Given records -
------

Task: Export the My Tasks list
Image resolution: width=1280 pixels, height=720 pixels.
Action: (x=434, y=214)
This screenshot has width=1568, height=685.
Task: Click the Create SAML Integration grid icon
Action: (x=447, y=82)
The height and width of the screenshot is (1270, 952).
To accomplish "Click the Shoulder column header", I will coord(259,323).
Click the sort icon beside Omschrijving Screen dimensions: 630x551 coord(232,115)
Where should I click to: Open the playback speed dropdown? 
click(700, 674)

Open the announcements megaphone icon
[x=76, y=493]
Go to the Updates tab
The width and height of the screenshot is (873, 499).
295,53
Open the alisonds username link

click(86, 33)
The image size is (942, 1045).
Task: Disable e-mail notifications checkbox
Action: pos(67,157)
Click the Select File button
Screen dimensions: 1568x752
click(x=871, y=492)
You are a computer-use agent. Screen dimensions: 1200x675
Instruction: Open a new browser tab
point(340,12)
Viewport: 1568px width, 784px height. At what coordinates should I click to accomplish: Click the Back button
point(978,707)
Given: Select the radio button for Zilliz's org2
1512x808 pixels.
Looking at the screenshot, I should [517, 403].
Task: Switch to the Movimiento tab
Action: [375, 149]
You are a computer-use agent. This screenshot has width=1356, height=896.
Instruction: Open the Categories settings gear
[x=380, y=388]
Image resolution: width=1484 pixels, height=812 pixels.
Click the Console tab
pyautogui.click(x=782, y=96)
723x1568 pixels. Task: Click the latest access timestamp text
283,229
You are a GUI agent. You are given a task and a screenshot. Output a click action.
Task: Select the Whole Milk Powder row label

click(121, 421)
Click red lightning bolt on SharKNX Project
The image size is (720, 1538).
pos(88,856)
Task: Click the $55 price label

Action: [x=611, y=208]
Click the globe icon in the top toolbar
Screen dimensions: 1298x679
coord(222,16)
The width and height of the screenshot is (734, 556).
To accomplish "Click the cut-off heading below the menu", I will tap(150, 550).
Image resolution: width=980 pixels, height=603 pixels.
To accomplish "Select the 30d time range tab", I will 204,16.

------

What is expected -
Copy the records above word for word, with every line kept as it appears.

Answer for this exercise -
Task: Export the My Tasks list
Image resolution: width=1280 pixels, height=720 pixels.
Action: (x=434, y=214)
This screenshot has width=1568, height=685.
Task: Click the Create SAML Integration grid icon
Action: (x=447, y=82)
The height and width of the screenshot is (1270, 952).
To accomplish "Click the Shoulder column header", I will coord(259,323).
Click the sort icon beside Omschrijving Screen dimensions: 630x551 coord(232,115)
Where should I click to: Open the playback speed dropdown? 
click(700, 674)

Open the announcements megaphone icon
[x=76, y=493]
Go to the Updates tab
The width and height of the screenshot is (873, 499).
295,53
Open the alisonds username link

click(86, 33)
The image size is (942, 1045).
Task: Disable e-mail notifications checkbox
Action: pos(67,157)
Click the Select File button
Screen dimensions: 1568x752
click(x=871, y=492)
You are a computer-use agent. Screen dimensions: 1200x675
Instruction: Open a new browser tab
point(340,12)
Viewport: 1568px width, 784px height. At what coordinates should I click to accomplish: Click the Back button
point(978,707)
Given: Select the radio button for Zilliz's org2
1512x808 pixels.
Looking at the screenshot, I should [517, 403].
Task: Switch to the Movimiento tab
Action: [375, 149]
You are a computer-use agent. This screenshot has width=1356, height=896.
Instruction: Open the Categories settings gear
[x=380, y=388]
Image resolution: width=1484 pixels, height=812 pixels.
Click the Console tab
pyautogui.click(x=782, y=96)
723x1568 pixels. Task: Click the latest access timestamp text
283,229
You are a GUI agent. You are given a task and a screenshot. Output a click action.
Task: Select the Whole Milk Powder row label

click(121, 421)
Click red lightning bolt on SharKNX Project
The image size is (720, 1538).
pos(88,856)
Task: Click the $55 price label

Action: [x=611, y=208]
Click the globe icon in the top toolbar
Screen dimensions: 1298x679
coord(222,16)
The width and height of the screenshot is (734, 556).
To accomplish "Click the cut-off heading below the menu", I will tap(150, 550).
Image resolution: width=980 pixels, height=603 pixels.
To accomplish "Select the 30d time range tab", I will 204,16.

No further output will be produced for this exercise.